Problem details: Each record should appear again in the response exactly as it does in the original.

[Start of section]

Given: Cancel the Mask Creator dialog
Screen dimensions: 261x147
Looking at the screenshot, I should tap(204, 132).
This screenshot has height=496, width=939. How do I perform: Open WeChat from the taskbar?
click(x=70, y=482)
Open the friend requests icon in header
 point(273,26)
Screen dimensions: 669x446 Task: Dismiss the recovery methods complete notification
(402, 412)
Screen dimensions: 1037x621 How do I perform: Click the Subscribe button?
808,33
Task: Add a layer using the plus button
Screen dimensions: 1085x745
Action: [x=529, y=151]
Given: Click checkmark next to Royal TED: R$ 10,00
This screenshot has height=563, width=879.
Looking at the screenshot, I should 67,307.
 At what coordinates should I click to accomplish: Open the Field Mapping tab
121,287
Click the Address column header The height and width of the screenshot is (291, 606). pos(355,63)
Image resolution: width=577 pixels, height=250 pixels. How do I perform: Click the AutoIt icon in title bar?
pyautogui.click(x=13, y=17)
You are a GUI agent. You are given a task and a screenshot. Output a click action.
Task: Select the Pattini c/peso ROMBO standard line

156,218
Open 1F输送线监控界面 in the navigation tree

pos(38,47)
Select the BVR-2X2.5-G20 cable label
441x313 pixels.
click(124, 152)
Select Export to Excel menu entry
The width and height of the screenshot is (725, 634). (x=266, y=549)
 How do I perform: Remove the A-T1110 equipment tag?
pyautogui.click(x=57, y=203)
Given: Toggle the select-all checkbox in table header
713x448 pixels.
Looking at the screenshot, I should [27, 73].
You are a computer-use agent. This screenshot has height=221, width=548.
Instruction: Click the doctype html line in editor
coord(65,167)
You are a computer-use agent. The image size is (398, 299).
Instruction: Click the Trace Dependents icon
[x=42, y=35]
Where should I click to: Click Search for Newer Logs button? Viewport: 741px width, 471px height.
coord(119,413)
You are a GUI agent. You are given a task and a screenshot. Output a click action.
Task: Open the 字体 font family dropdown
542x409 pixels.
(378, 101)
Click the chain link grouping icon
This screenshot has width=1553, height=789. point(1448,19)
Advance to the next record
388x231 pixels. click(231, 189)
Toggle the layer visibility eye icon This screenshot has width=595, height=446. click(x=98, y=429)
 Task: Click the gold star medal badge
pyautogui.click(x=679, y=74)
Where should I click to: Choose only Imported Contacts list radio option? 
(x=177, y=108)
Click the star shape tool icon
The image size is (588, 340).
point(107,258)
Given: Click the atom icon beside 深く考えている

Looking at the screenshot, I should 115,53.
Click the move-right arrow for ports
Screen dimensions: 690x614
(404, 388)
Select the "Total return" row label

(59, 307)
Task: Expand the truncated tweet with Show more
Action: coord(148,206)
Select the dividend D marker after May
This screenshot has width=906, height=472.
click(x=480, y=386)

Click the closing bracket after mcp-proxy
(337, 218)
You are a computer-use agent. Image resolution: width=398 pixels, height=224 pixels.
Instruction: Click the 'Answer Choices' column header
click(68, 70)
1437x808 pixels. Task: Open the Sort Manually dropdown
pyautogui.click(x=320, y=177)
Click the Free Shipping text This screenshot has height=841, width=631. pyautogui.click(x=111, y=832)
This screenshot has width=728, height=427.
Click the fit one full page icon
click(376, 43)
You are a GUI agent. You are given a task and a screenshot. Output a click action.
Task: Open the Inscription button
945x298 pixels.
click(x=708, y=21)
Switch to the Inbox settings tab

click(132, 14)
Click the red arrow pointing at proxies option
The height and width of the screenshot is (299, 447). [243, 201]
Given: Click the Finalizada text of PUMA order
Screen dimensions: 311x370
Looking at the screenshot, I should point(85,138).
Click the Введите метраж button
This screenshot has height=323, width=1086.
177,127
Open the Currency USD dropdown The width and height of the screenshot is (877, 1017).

[End of section]

Exercise answer:
Given: Cancel the Mask Creator dialog
Screen dimensions: 261x147
Looking at the screenshot, I should tap(204, 132).
This screenshot has height=496, width=939. How do I perform: Open WeChat from the taskbar?
click(x=70, y=482)
Open the friend requests icon in header
 point(273,26)
Screen dimensions: 669x446 Task: Dismiss the recovery methods complete notification
(402, 412)
Screen dimensions: 1037x621 How do I perform: Click the Subscribe button?
808,33
Task: Add a layer using the plus button
Screen dimensions: 1085x745
Action: [x=529, y=151]
Given: Click checkmark next to Royal TED: R$ 10,00
This screenshot has height=563, width=879.
Looking at the screenshot, I should 67,307.
 At what coordinates should I click to accomplish: Open the Field Mapping tab
121,287
Click the Address column header The height and width of the screenshot is (291, 606). pos(355,63)
Image resolution: width=577 pixels, height=250 pixels. How do I perform: Click the AutoIt icon in title bar?
pyautogui.click(x=13, y=17)
You are a GUI agent. You are given a task and a screenshot. Output a click action.
Task: Select the Pattini c/peso ROMBO standard line

156,218
Open 1F输送线监控界面 in the navigation tree

pos(38,47)
Select the BVR-2X2.5-G20 cable label
441x313 pixels.
click(124, 152)
Select Export to Excel menu entry
The width and height of the screenshot is (725, 634). (x=266, y=549)
 How do I perform: Remove the A-T1110 equipment tag?
pyautogui.click(x=57, y=203)
Given: Toggle the select-all checkbox in table header
713x448 pixels.
Looking at the screenshot, I should [27, 73].
You are a computer-use agent. This screenshot has height=221, width=548.
Instruction: Click the doctype html line in editor
coord(65,167)
You are a computer-use agent. The image size is (398, 299).
Instruction: Click the Trace Dependents icon
[x=42, y=35]
Where should I click to: Click Search for Newer Logs button? Viewport: 741px width, 471px height.
coord(119,413)
You are a GUI agent. You are given a task and a screenshot. Output a click action.
Task: Open the 字体 font family dropdown
542x409 pixels.
(378, 101)
Click the chain link grouping icon
This screenshot has width=1553, height=789. point(1448,19)
Advance to the next record
388x231 pixels. click(231, 189)
Toggle the layer visibility eye icon This screenshot has width=595, height=446. click(x=98, y=429)
 Task: Click the gold star medal badge
pyautogui.click(x=679, y=74)
Where should I click to: Choose only Imported Contacts list radio option? 
(x=177, y=108)
Click the star shape tool icon
The image size is (588, 340).
point(107,258)
Given: Click the atom icon beside 深く考えている

Looking at the screenshot, I should 115,53.
Click the move-right arrow for ports
Screen dimensions: 690x614
(404, 388)
Select the "Total return" row label

(59, 307)
Task: Expand the truncated tweet with Show more
Action: coord(148,206)
Select the dividend D marker after May
This screenshot has width=906, height=472.
click(x=480, y=386)

Click the closing bracket after mcp-proxy
(337, 218)
You are a computer-use agent. Image resolution: width=398 pixels, height=224 pixels.
Instruction: Click the 'Answer Choices' column header
click(68, 70)
1437x808 pixels. Task: Open the Sort Manually dropdown
pyautogui.click(x=320, y=177)
Click the Free Shipping text This screenshot has height=841, width=631. pyautogui.click(x=111, y=832)
This screenshot has width=728, height=427.
Click the fit one full page icon
click(376, 43)
You are a GUI agent. You are given a task and a screenshot. Output a click action.
Task: Open the Inscription button
945x298 pixels.
click(x=708, y=21)
Switch to the Inbox settings tab

click(132, 14)
Click the red arrow pointing at proxies option
The height and width of the screenshot is (299, 447). [243, 201]
Given: Click the Finalizada text of PUMA order
Screen dimensions: 311x370
Looking at the screenshot, I should point(85,138).
Click the Введите метраж button
This screenshot has height=323, width=1086.
177,127
Open the Currency USD dropdown The width and height of the screenshot is (877, 1017).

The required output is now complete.